The morning was OK weather-wise, but then the heavens kept on opening through the afternoon, I thought I was going to get washed away.

Now, yesterday I finished off another carved bowl.  Recently I have been struggling with the margin where the outside meets the inside.  I think I’m just about there with this one (still in progress here):

The edge really strikes the eye.  It’s easy to do the inside, and the outside is not so tricky with a draw knife and a knife.

But that margin needs a massive amount of concentration.

I’ve always been rather scared of leaving too sharp an edge on the margin because it doesn’t feel good and also is hard to finish and is very liable to damage in use.  I’ve now found a remedy.  Burnishing that arris with the back edge of the knife rounds it off ever so slightly and makes it much more serviceable:

I also found that splitting an alder log and leaving it for a week made it so much more workable, and removed the heavy orange red oxidisation effect that happens when the timber is very green.  Instead this mellowed timber has a stable pinkish colour which I’m looking forward to oiling up in a couple of weeks.

Workbench Book

Working with wood has a prerequisite of holding the wood while you work on it, even if the holding mechanism is your hand or another part of your body.

I’m currently reading this book:

It was written by Scott Landis and published in 1998 by Taunton Press (funny, I seem to be building up a collection of their books). The book sets out the development of the woodworking bench and then looks at a large range of benches currently in use in some detail.  I’m looking to rebuild my workbench in Strid as it’s a bit too rough and ready to work the tail vice properly, and I have a very tempting half butt of beech just asking to be milled for the job.

My old one (unmodified) was like this .

I’m also hankering after a dumbhead shaving horse, which get some good exposure in Landis’ book.

But first:

two more chestnut benches;

4 walking staffs;

internal dog gate and panel;

mend a Suffolk trug handle;

possible bike shed;

more dibbers;

more bowls;

more stools;

High Head green gathering ;

Get charcoal forge in operation;

harden and temper Bohemian bearded axe;

chopping boards;

and so it gos on …  makes me tired just thinking about it!

One for Mr D! Sorry I didn’t fix this up earlier :-(

Remember the Veritas dowel cutter.  Well I got it motorised today.

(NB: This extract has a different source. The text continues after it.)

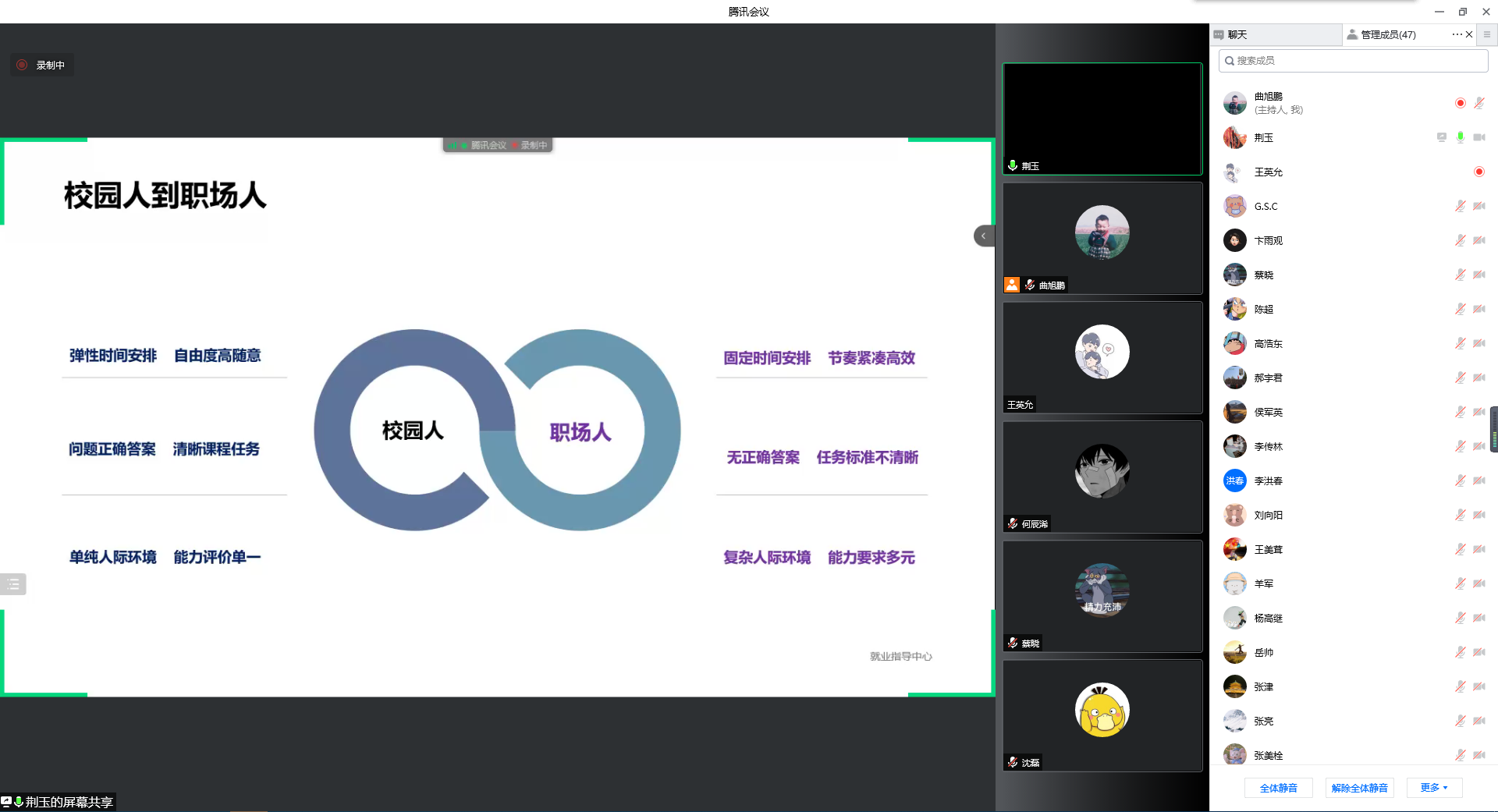The width and height of the screenshot is (1498, 812).
Task: Click the slide outline list icon at left
Action: point(13,583)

After sorting through quite a number of socket drives and hex drives I arrived at a workable solution ending in a half inch square drive that took the end of the band-sawed half inch square section dry oak.

I fastened the dowel cutter to a block of beech with two screws in the holes provided and clamped it into the vice.  The drill now turns the square stuff and applying pressure, feeds it through the cutter:

This set up works well until the drive gets close to the cutter blade.   Have to withdraw the drill/drive at that point and finish the dowel off somehow – rather tedious to withdraw as there is a lot of friction and a risk of upsetting the blade positioning.  Notice the edge of the bench supporting the outfeed from the cutter?

The solution was to drill an inch hole in the same beech block and inserting a handle (in my case borrowed from the 1 inch auger) makes finishing right through a breeze:

The output is accurately cut 7/16th oak dowel, just right for the dog gate I’m on with for a client.

Summer boat bowl

I’ve been making pairs of little carved alder wood bowls recently, but today I thought I’d have a change of wood species and bowl type.  I dug out some sycamore about 3 months felled.  Once I’d carved out the inside I took the bark off and found some really beautiful colouring from incipient rot:

It was a real pity I couldn’t get it into the bowl (so I’ve put it in my header):

But all that heavy outside stuff had to be axed away:

Turned out quite well I think, a bit heavy at the back end, but needs to tip up at the front to get that Viking ship effect:

Rides in the water quite well too:

It nearly escaped and went off down the Wharfe, which gave me an idea … (to be continued much later) … meanwhile …

Gratuitous Summer flowers:

Not forgetting the grasses (very tall!)